Yem fabrikasını gezmeyi bitirince Zorlu Organize Sanayi bölgesinde füme balık fabrikasına geçtik. Korona hastası bakacakmış gibi tepeden tırnağa kişisel koruyucu elbiseleri giydik. Fabrikaya balığın gelmesinden füme balık olarak çıkmasına kadar olan süreci gezdirdi. En sonunda vakumlanan balıklara Hollanda firmasının etiketi, imal ve son kullanma tarihi basılıyor. Füme balık tüketme alışkanlığımız olsa idi, buradan bir Özpek markası çıkardı diye geçirdim içimden.

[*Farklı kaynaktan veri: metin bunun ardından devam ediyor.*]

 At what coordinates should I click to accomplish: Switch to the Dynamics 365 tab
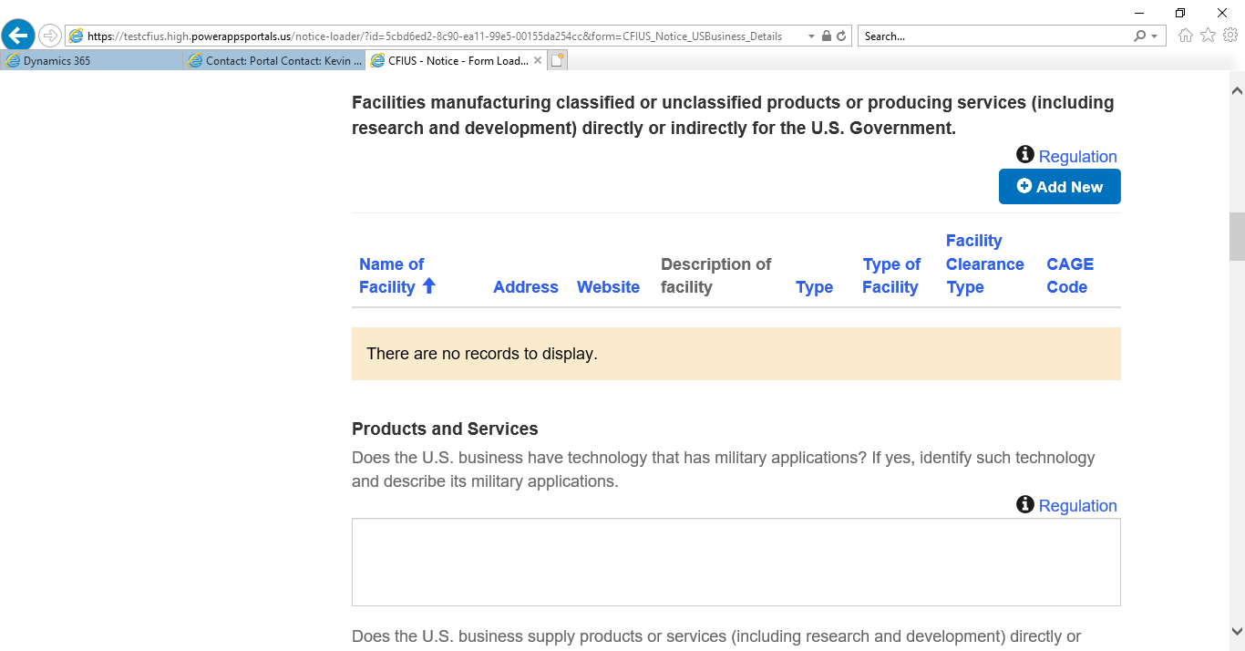tap(91, 61)
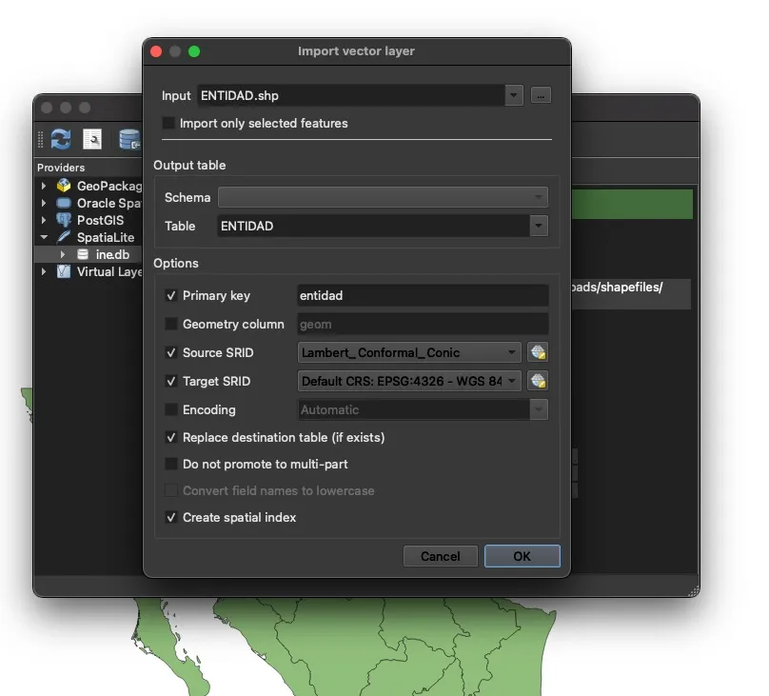This screenshot has width=769, height=696.
Task: Collapse the SpatiaLite tree node
Action: (x=44, y=237)

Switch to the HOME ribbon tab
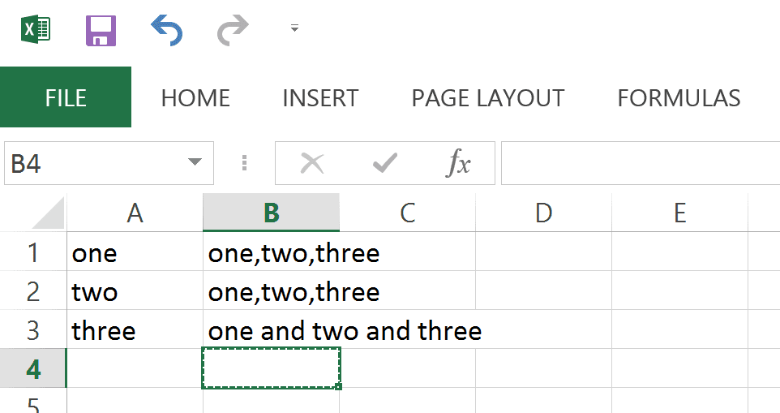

Bürokrasinden dert yandı. Bu balık fabrikasını Gölhisar’daki çiftiliğin yanına kurabilmek için tam 4 yıl uğraşmış, sonunda pes etmiş gelmiş Denizli’ye. Şimdi de yem fabrikasının yanında yapmaya çalıştığı yem hammaddesi fabrikası için uğraşıyormuş.
Kendisini mühendislik fakültemizin gıda bölümünde misafir olarak dinlemiştim. O toplantıda füme balık ikram edilmişti. Oradan tadını biliyorum. Evde benden başka yiyen olmaz, bir paket hediyesin kendi adıma memnuniyetle kabul ettim.
Üretimin bazı kısımları el değmeden otomatik makinalarla yapılmakla birlikte, toplamda 200 kadar insana istihdam sağlıyor olmanın gururunu ne kadar yaşasa azdır Mustafa Özpek abim.